Las ramas deshojadas de los árboles que se asomaban por sobre los muros, los cercos altos de los nopales y, por aquí y por allá, montoncitos de canto rodado que nadie pensaba extender sobre esa calle grande toda huellas y pozos. Guarnotta miraba todas esas cosas, inmersas en esa inmovilidad silenciosa y abandonada en la que estaban y le parecían tan oprimidas por una vana pena infinita como él. Al aumentar esta sensación de vacuidad dejaba de escucharse el ruido de las pisadas de la mula, como si el silencio se convirtiera en polvo.
¡Y cuánto de ese polvo se llevaba a casa Guarnotta cada noche! La mujer, apenas él se quitaba la chaqueta, la sostenía lo más lejos posible de su cuerpo y, girando, se la mostraba a las sillas, al armario, a la cama, a la cajonera, intentando desahogarse:
- ¡Miren, miren! Se podría escribir sobre ella con el dedo.
¡Si al menos se hubiera dejado convencer de no llevar al campo el traje negro de paño!
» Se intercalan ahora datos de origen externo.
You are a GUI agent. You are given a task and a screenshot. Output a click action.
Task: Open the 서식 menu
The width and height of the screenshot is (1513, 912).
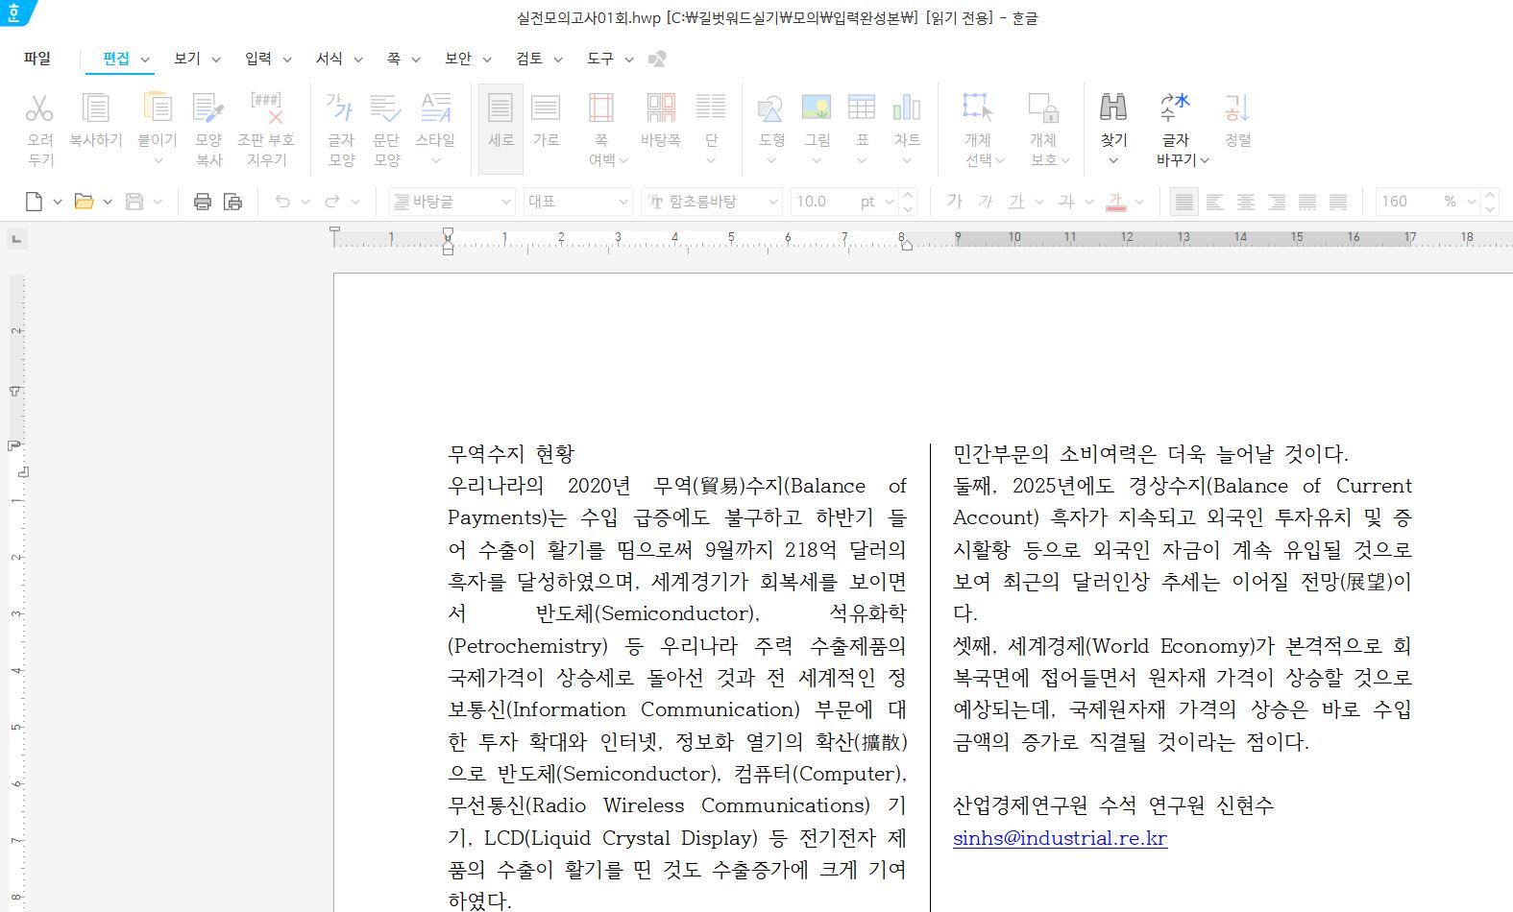329,59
Para eso le había encargado tres de fustán.
Guarnotta, en mangas de camisa, habría mordido de buena gana esos tres dedos regordetes que su mujer rabiosamente le ponía delante, casi metiéndoselos por los ojos. Pero él, perro manso, se conformaba con lanzarle una mirada cruzada y la dejaba hablar. Al morir su hijo, quince años atrás, había jurado vestir siempre de negro. O sea que…
-¿Pero también en la campaña? Hago que te pongan el luto en la manga de los trajes de fustán. Y, a esta altura, sería suficiente con la corbata negra. ¡Hace ya quince años!
La dejaba hablar. ¿No pasaba acaso todo el santo día en su finca? En el pueblo, hacía años que no se encontraba con nadie. Por lo tanto…
-Por lo tanto ¿qué?- Si no llevaba luto en la campaña, ¿dónde llevarlo? - Por amor de Dios, hay que reflexionar un poco antes de abrir la boca y dejar salir las palabras. En el corazón, sí: ¡muchas gracias por el consejo! ¿Dudaba ella que acaso no lo llevara también en el corazón? Quería que se viera desde afuera… -Que lo vieran los árboles, o los pajaritos en el aire, porque ojos para verse el luto él mismo no tenía. ¿Y, por otra parte, por qué se quejaba tanto la esposa? ¿Acaso era ella quien sacudía y cepillaba el traje cada noche? Para eso estaban las sirvientas. Tres para dos personas. ¿Por cuestiones de gasto, entonces? Un traje negro por año: ochenta o noventa liras. ¡Vamos, pues! Debería haberse dado cuenta de que no le convenía protestar tanto. Además, era la segunda mujer y el hijo muerto era de la primera. Sin otros parientes, ni siquiera lejanos, cuando él muriera todos sus bienes (que no eran pocos, por cierto) le habrían correspondido a ella y a sus sobrinos. Callada, entonces. Al menos por prudencia… ¡Obviamente!, si ella hubiera entendido todo esto no sería la buena mujer que era…
He ahí la razón por la cual él estaba todo el día en la campaña. Solo, entre los árboles que crujían sin cesar, levemente, y con la extensión sin límites del mar frente a sus ojos, con su murmullo sordo y lento, se había acostumbrado a sentir la vacuidad de todo y el tedio angustiante de la vida.
Estaba a menos de un kilómetro del pueblo. Desde lo alto de la pequeña Iglesia de la Dolorida le llegaban, lentos y suaves, los repiques de campana del Avemaría cuando, de repente, en una curva pronunciada de la calle escuchó:
-¡Al piso!
Desde las sombras se vio saltar a tres hombres con las caras vendadas y armados con fusiles. Uno asió a la mula por el ronzal; los otros dos, en un abrir y cerrar de ojos, lo tiraron de la montura. Luego, mientras uno inmovilizaba sus piernas con la rodilla y le ataba las muñecas, otro le vendaba los ojos con un pañuelo doblado, que anudaba por detrás de la nuca.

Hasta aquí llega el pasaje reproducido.